A 7x ROAS feels like a win. The thing is, it usually means you are only reaching people who were going to buy anyway. Tom Roach calls this the "selection effect" - your ads look efficient, but they are not doing much actual work.

As you scale spend, you reach colder audiences. Conversion rates drop and ROAS falls. But total revenue and profit can keep rising because you are reaching genuinely new customers. The sweet spot is where the cost of the next customer equals what that customer is worth to you. Beyond that, each extra pound costs more than it makes.

Binet and Field's IPA research backs this up: brands that optimise purely for short-term efficiency tend to underinvest in growth. Their 60:40 rule - balancing brand building with performance activation - is partly about this. Brand spend looks "inefficient" on ROAS, but it is doing the work that performance cannot. The chart above shows why total profit peaks at a ROAS that looks worse than your current one.


How this works

ROAS and profitability: ROAS is calculated on gross revenue including VAT; that matches what Google Ads and Meta report. But profitability uses ex-VAT revenue because VAT is not yours to keep. The calculator strips VAT first, then subtracts cancellations, product costs, fulfilment, and your margin target. Break-even ROAS and target ROAS both account for VAT in their thresholds.

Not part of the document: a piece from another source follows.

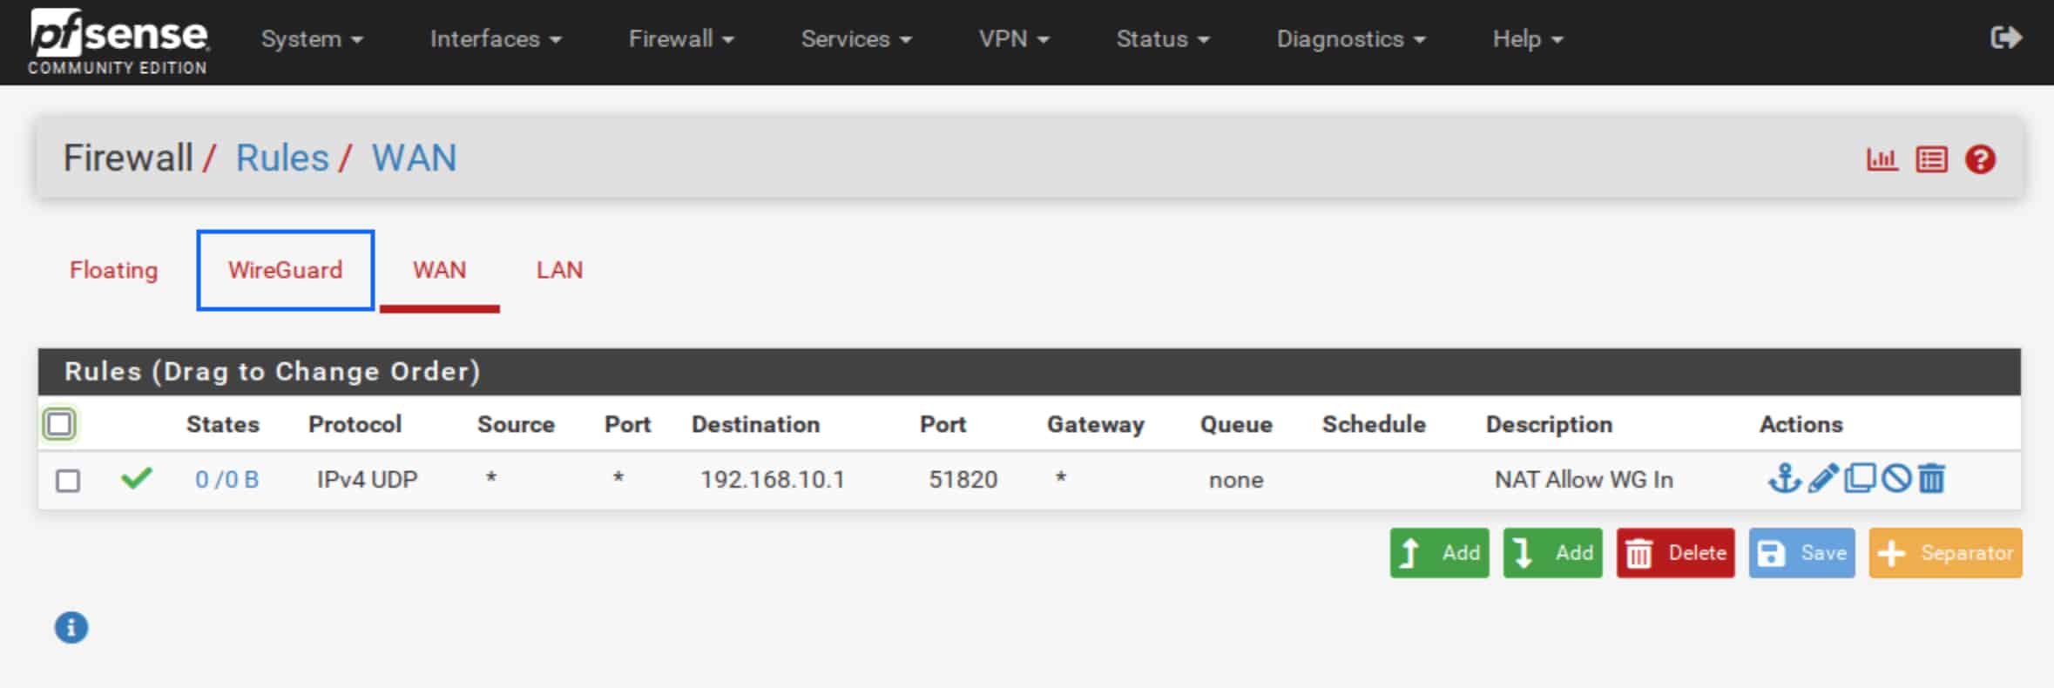Click the red Delete button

Channel comparison: Different channels reach customers at different stages of intent, so they naturally have different ROAS. The comparison applies the same cost structure everywhere so you are comparing like for like. A channel with lower ROAS can still be profitable and worth scaling - the numbers here make that obvious.

The ROAS trap model: The diminishing returns curve is a simplification. Real diminishing returns depend on audience saturation, creative fatigue, and competitive pressure. But the core principle holds: optimising for ROAS alone leads to underspending. The optimal point is where marginal profit hits zero.

Real advertising has attribution problems, cross-channel effects, and delayed conversions. Use this to build intuition about your unit economics, not as a precise forecast.